In Sparta PvP, the player starts off with a minimal amount of resources, a few villagers and their scout. Map selection is random and cannot be chosen by either players. Champion mode PvP results will also determine your TrueSkill ranking which is used to determine a player's rank globally as well as to help find the player a match and opponents for PvP. Currently, in Sparta PvP, there is an option for 1v1 PvP and 2v2 PvP. Rewards from Sparta PvP include experience points, empire points, gold and Sparta points which can be used in the stores in Sparta for chests, gear and consumables.

PvP is also accessible through the Arena in the player's capital city. While identical to Sparta PvP in many ways, Arena PvP can differ in many ways. In Arena PvP, you can play against any human opponent in your party as well as choose the map and teams (if it is a 2v2 match) before starting the game.
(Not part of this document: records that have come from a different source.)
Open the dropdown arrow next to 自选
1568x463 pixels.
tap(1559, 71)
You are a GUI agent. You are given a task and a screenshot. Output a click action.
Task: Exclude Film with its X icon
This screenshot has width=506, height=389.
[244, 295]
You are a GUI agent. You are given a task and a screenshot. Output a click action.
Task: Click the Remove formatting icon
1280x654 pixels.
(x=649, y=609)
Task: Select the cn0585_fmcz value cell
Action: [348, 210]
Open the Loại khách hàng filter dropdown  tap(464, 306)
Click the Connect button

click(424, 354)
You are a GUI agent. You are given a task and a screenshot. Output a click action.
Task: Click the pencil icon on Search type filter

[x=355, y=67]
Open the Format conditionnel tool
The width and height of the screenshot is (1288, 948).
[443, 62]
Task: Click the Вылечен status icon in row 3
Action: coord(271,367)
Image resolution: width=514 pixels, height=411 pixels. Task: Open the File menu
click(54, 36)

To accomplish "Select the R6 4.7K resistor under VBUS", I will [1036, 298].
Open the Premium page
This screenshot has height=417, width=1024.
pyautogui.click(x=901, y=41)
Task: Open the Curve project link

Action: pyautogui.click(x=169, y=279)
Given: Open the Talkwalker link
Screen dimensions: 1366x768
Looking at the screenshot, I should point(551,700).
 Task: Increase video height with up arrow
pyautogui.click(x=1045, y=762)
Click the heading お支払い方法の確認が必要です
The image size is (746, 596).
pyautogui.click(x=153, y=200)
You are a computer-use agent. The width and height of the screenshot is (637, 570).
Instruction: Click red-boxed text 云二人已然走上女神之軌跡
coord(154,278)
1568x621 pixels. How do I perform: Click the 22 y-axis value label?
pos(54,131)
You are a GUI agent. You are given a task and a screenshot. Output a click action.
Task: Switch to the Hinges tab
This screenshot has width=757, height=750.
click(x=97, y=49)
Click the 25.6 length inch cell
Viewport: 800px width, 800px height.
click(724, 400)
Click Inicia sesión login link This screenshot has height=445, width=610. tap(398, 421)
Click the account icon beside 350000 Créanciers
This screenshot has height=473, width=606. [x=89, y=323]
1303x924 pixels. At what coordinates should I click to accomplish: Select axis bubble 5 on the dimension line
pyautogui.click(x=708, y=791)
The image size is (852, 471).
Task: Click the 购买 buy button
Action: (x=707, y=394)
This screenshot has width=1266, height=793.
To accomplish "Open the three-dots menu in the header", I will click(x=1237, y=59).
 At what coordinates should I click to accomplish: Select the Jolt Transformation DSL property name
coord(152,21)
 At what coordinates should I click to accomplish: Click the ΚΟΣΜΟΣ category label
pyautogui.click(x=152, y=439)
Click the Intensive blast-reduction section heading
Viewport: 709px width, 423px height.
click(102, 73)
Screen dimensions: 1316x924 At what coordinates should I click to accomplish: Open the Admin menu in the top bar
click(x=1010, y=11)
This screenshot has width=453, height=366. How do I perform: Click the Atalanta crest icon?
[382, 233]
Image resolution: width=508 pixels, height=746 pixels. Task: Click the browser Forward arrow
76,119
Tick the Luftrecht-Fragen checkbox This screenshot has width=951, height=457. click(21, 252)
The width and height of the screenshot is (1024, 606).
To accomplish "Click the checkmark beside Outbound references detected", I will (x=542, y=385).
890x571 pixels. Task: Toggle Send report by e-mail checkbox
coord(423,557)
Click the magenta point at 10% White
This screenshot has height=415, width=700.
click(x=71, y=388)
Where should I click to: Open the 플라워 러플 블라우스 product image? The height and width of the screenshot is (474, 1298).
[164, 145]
Arena PvP  will not affect your Sparta PvP Trueskill ranking. Finally, arena PvP also does not provide any rewards to the winning player. The August 2012 update also added a new spectator mode option for Arena PvP and the October 2012 update made Arena PvP (Standard or Champion mode) free for all players.

Civilizations
Seven civilizations are available. Premium civilizations start at level 1 and are the Greeks, Egyptians, Celts and Romans. Pro civilizations start at level 20 and are the Persians, Babylonians and the Norse. Each civilization has technologies and units that are unique to them, so that no civilization possesses all the technologies or units possible within the game.

The Indian civilization is also in development by Project Celeste. They will be another Pro civilization. Release is expected to be some time in 2022, though no date has been confirmed.

Development

Age of Empires Online, under the working title Project S, was to be the first game developed by Robot Entertainment, a company founded by 45 of the 110 former staff members of Ensemble Studios, who created the Age of Empires series. The game was officially announced on August 16, 2010. Robot was hired by Microsoft to develop the game over a 24-month period. The entire studio team focused on it as their sole project, in an effort to earn startup funds for Robot's future projects.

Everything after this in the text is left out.